RECORDED DATA —
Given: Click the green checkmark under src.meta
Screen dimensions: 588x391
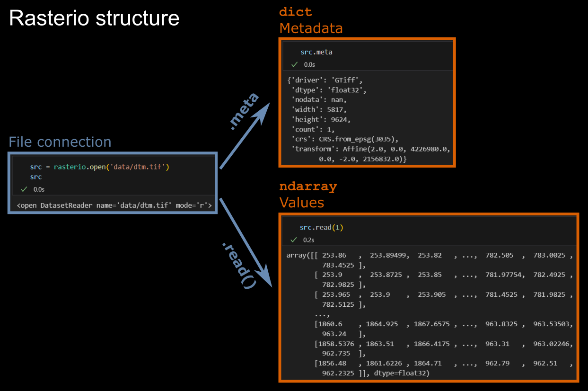Looking at the screenshot, I should (295, 64).
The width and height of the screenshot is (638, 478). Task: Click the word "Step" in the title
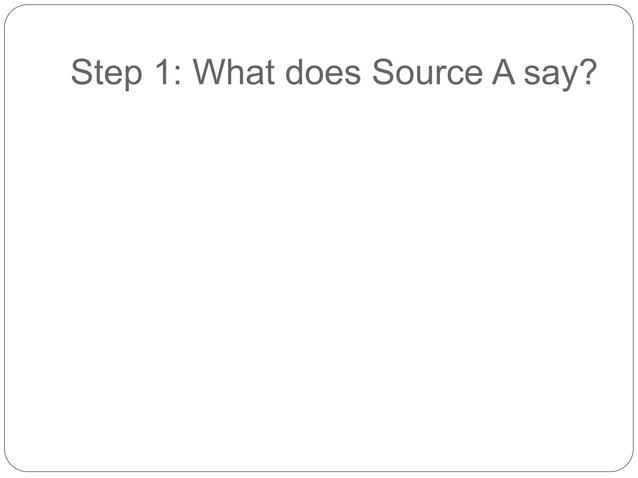click(x=105, y=74)
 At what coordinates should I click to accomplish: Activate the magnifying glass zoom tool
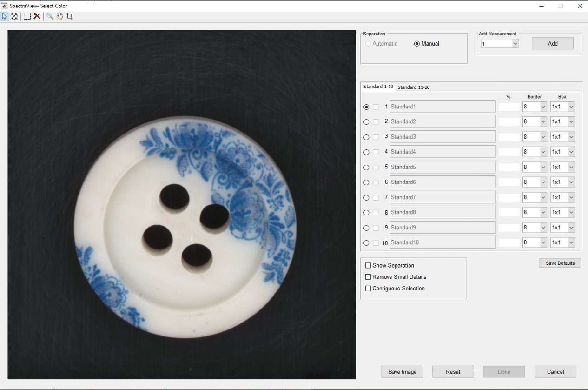tap(50, 16)
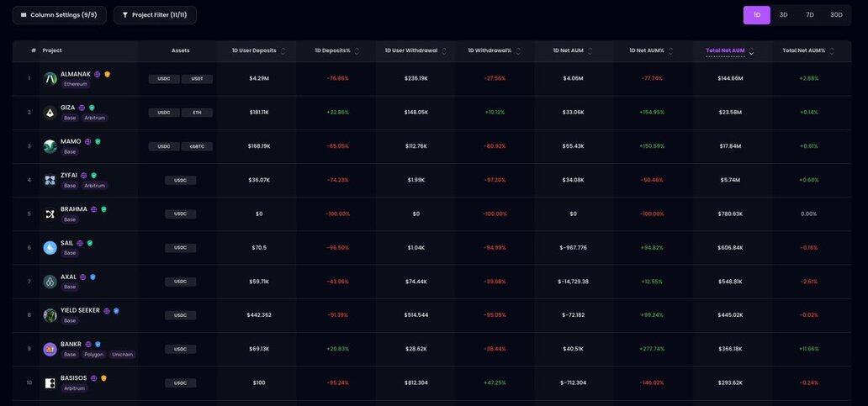Click the Unichain tag under BANKR
This screenshot has width=868, height=406.
pyautogui.click(x=122, y=355)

WHAT TO DO — Each line from the one containing "At what coordinates" through the last line of the data should be written out exactly. Skip the pictures, and add no other lines.

EXERCISE OUTPUT —
 At what coordinates should I click to accomplish: Activate the magnifying glass zoom tool
tap(50, 16)
Click the Unichain tag under BANKR
This screenshot has width=868, height=406.
pyautogui.click(x=122, y=355)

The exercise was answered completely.